**Work instruction:** Where the records below show a line containing "Image resolution: width=1448", start copying; end with the line containing "Click the @EmbarkStudios", and copy it too.

**Exercise materials:**

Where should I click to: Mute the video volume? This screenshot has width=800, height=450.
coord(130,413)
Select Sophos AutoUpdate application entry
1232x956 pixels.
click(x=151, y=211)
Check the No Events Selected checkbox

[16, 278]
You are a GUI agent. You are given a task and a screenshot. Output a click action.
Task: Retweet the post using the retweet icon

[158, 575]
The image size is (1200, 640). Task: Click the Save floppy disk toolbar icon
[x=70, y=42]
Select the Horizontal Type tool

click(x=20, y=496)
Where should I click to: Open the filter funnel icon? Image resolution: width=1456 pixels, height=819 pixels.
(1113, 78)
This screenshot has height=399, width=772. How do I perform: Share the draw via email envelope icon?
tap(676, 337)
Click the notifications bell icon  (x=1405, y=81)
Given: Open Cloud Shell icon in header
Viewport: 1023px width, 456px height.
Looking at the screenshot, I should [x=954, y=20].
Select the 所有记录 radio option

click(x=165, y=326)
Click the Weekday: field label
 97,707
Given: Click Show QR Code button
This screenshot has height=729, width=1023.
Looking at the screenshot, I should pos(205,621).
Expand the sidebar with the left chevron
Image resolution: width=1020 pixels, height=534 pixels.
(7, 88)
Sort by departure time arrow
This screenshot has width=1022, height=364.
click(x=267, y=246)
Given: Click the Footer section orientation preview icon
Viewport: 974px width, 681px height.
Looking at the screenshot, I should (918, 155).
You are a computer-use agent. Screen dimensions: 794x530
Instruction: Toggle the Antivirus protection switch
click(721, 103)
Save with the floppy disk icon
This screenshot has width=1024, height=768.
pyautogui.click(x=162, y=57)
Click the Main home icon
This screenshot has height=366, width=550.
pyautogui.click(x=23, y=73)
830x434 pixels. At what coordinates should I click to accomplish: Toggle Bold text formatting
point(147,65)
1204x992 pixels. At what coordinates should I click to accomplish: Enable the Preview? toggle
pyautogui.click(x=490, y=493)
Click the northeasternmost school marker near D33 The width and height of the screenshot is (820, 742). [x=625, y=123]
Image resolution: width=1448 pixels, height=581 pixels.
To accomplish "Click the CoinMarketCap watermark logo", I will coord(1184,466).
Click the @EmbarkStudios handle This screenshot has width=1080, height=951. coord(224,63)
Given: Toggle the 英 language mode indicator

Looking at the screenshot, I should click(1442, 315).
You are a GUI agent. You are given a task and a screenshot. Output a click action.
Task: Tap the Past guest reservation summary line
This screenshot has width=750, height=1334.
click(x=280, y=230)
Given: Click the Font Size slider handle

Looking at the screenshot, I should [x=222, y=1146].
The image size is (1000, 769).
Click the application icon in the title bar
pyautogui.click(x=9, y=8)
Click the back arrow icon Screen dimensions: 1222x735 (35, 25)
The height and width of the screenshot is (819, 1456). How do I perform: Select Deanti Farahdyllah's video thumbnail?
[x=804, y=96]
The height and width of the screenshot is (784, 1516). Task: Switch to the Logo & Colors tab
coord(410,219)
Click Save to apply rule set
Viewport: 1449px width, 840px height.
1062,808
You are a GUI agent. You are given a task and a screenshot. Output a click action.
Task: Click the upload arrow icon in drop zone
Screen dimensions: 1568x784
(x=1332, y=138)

**Task result:**
Image resolution: width=1448 pixels, height=581 pixels.
To accomplish "Click the CoinMarketCap watermark logo", I will coord(1184,466).
Click the @EmbarkStudios handle This screenshot has width=1080, height=951. coord(224,63)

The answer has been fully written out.